Before the High Court, UTSS had tried to rely on Section 70(4)(b)(i) of the Insolvency, Restructuring and Dissolution Act 2018 which gives the court certain powers to "cram down" where there is a dissenting class of creditors. UTSS basically argued that there could not be a class of Potential Secured Creditors – because for section 70(4)(b)(i) of the IRDA to work, one must know whether the creditors in the dissenting class are secured or not. The High Court was of the view that this section had no application to the present case given that there was no dissenting class of creditors here. This argument was not pursued before the Court of Appeal, otherwise it would have fallen flat. The general principles in respect of the scheme of arrangement process should not be circumscribed by section 70(4)(b)(i) which has specific and limited applicability. Otherwise, it will be a classic case of the tail wagging the dog.
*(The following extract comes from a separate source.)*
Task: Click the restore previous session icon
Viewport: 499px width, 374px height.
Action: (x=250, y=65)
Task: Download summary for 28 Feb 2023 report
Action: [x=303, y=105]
Based on TT International which was decided over 12 years ago, a creditor, who seeks to raise objections regarding class composition at the sanction hearing, should be expected to offer a good reason for why any objection was not raised earlier. However, the issue of the consequences that should follow in the absence of good reasons was not considered in TT International and has not been litigated since. This is unsurprising. Given the cramdown ramifications of the scheme process, creditors typically zealously guard their interests and would raise their objections at the earliest opportunity.

That said, there could be justifiable reasons as to why objections to classification were not raised at the convening stage. For instance, if these objections could have not been brought earlier due to material non-disclosure of information by the applicant company. This is especially since a less onerous standard of disclosure is required of the applicant company at the convening stage than at the sanction stage2.

While the issues were not particularly novel or groundbreaking, the decision is still a useful one in setting out essential considerations regarding creditor classifications, procedures for raising objections, and disclosure obligations in the context of corporate restructuring. The Court of Appeal's decision is yet another reminder of the need for strategic planning and early intervention by creditors.

To conclude, the key takeaway is that creditors who wish to challenge a scheme must carefully consider the basis on which such a challenge is made and the prospects of success. This also highlights the importance of engaging experienced legal counsel familiar with the ins and outs of the scheme process. Any creditor intending to mount a challenge to a scheme should seriously consider, with the assistance of its advisors, whether it is simply throwing good money after bad.

Footnotes

1. As discussed in "Whither the Scheme of Arrangement in Singapore: More Chapter 11, Less Scheme?", Wee Meng Seng, https://www.law.ox.ac.uk/sites/default/files/migrated/wee_the_scheme_of_arrangement_in_singapore.pdf and "Singapore as International Debt Restructuring Center: Aspiration and Challenges", Wee Meng Seng and Hans Tjio, https://law.nus.edu.sg/wp-content/uploads/2021/02/002_2021_WeeMengSengHansTjio.pdf

2. Pathfinder Strategic Credit LP and another v Empire Capital Resources Pte Ltd and another appeal [2019] 2 SLR 77 at [48].

The content of this article is intended to provide a general guide to the subject matter. Specialist advice should be sought about your specific circumstances.